TV and empathy in US politics
Interesting article in today’s NYTimes by Judith Warner. It’s largely a critique on the Republican Party and how the selection of Sarah Palin is a regressive step for the advancement of women. Well and good. Here’s the interesting part though. TV has flip flopped the situation whereby a candidate no longer needs to be able to empathize with his constituents, instead, the voters must feel a connection with the candidate.
Posted by: Cian O'DonovanOne of the worst poisons of the American political climate right now, the thing that time and again in recent years has led us to disaster, is the need people feel for leaders they can “relate” to. This need isn’t limited to women; it brought us after all, two terms of George W. Bush. And it isn’t new; Americans have always needed to feel that their leaders were, on some level, people like them.
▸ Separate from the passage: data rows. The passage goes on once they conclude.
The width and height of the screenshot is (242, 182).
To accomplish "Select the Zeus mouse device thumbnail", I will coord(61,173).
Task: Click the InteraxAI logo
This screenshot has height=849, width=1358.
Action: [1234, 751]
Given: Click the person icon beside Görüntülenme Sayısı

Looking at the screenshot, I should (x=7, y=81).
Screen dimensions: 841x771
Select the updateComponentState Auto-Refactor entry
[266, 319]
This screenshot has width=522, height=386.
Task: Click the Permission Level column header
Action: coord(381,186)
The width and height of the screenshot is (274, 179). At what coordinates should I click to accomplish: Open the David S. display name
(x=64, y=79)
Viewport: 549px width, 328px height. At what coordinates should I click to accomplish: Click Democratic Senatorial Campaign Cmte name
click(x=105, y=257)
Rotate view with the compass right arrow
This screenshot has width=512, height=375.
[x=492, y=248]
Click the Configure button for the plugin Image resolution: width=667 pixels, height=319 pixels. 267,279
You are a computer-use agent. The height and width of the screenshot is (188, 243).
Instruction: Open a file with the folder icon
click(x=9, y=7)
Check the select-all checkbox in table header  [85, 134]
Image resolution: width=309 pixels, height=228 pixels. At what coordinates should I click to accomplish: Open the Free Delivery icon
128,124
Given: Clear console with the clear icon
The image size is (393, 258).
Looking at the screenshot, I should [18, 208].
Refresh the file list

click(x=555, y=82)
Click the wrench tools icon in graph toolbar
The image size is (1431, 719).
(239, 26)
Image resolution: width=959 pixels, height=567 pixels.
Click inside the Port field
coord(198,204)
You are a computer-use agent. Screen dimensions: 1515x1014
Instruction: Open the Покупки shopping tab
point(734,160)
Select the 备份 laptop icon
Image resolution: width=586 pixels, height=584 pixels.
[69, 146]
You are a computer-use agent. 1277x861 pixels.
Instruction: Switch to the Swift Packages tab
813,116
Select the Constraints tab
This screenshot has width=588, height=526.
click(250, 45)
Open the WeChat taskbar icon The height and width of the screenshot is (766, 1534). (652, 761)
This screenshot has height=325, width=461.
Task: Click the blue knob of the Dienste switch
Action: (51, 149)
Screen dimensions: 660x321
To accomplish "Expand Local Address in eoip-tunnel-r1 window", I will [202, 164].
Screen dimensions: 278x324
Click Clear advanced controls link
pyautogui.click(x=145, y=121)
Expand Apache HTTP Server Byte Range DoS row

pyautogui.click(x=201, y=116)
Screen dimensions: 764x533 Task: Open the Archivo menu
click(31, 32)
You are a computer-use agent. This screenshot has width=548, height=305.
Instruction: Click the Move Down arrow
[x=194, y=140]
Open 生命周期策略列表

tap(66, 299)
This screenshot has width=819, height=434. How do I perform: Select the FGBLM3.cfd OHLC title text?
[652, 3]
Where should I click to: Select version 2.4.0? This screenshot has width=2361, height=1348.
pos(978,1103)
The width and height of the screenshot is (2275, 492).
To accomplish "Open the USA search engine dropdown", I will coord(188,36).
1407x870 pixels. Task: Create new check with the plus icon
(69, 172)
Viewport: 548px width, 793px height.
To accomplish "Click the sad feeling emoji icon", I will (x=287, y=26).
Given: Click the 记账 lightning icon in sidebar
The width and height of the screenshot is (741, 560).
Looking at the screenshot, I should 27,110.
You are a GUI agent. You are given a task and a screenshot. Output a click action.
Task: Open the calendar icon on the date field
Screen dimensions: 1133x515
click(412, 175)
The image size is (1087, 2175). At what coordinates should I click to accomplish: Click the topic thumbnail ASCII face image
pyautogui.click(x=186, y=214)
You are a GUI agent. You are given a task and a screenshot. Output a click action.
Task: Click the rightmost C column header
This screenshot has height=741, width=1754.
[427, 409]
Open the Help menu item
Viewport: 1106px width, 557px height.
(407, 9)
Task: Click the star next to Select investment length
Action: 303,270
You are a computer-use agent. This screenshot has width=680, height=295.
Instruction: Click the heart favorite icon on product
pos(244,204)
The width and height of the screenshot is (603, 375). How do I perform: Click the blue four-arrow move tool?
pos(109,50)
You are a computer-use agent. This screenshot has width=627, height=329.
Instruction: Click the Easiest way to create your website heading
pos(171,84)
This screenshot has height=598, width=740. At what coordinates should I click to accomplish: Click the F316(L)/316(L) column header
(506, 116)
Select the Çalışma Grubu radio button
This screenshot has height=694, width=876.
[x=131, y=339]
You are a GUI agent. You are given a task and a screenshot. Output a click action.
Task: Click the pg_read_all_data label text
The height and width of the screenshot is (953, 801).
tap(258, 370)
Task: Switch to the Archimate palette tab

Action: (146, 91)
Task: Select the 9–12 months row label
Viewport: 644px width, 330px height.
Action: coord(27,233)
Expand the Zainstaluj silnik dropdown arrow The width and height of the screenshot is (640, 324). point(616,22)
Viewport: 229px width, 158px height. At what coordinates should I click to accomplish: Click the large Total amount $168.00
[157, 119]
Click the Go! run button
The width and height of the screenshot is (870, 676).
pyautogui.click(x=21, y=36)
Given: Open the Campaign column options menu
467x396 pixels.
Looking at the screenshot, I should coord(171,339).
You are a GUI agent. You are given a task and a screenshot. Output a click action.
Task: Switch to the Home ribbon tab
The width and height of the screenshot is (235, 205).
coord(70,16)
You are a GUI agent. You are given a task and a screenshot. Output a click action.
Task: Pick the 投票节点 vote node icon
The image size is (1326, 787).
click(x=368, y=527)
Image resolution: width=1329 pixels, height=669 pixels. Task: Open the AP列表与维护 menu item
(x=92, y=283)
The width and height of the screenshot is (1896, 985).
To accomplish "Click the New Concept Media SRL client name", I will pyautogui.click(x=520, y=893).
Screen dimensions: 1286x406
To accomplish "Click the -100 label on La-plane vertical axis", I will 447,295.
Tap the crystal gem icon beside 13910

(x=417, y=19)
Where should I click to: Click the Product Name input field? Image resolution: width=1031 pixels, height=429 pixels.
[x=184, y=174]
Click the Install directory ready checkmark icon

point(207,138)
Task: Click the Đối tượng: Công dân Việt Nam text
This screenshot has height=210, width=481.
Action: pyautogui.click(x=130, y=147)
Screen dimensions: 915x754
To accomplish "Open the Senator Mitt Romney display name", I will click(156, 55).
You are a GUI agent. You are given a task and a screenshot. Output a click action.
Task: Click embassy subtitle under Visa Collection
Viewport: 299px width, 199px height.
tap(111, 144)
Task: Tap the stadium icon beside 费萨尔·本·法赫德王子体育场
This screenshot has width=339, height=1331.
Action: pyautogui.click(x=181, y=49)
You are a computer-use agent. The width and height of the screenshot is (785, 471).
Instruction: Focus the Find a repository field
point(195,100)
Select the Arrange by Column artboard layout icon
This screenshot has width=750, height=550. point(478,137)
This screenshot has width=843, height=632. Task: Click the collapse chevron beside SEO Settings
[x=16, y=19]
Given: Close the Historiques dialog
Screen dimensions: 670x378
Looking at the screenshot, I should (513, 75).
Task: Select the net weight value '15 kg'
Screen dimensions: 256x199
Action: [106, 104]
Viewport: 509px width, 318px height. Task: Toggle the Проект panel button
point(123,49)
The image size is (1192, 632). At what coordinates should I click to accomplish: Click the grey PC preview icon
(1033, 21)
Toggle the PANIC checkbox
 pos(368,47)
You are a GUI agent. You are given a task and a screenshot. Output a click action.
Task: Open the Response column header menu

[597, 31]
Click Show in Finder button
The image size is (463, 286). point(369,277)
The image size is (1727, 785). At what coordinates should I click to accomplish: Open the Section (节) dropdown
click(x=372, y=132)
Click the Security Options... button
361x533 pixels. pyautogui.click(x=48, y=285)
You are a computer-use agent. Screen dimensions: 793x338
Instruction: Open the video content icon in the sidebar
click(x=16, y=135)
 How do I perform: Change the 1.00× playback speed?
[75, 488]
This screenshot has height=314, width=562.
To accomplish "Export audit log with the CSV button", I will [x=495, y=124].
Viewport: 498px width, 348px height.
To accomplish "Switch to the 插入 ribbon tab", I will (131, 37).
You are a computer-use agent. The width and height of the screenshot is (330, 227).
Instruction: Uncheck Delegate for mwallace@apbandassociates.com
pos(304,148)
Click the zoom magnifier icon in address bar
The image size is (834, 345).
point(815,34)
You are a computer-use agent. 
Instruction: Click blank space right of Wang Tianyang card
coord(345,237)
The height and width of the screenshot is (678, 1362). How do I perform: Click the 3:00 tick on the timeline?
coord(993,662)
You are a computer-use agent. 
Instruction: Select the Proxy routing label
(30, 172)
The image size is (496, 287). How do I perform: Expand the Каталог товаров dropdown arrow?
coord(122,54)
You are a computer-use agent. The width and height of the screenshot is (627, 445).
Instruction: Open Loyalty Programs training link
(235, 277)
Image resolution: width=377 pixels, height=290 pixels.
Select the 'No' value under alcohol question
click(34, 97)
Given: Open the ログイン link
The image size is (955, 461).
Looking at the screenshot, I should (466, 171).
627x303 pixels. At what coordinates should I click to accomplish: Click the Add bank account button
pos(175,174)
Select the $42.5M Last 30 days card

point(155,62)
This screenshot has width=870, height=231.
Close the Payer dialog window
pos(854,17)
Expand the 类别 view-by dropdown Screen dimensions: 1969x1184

But in the past, it was possible to fill that need through empathetic connection. Few Depression-era voters could “relate” to Franklin Roosevelt’s patrician background, notes historian Doris Kearns Goodwin. “It was his ability to connect to them that made them feel they could connect to him,” she told me in a phone interview.
The age of television, Goodwin believes, has made the demand for connection more immediate and intense. But never before George W. Bush did it quite reach the beer-drinking level of familiarity. “Now it’s all about being able to see your life story in the candidate, rather than the candidate, with empathy, being able to relate to you.”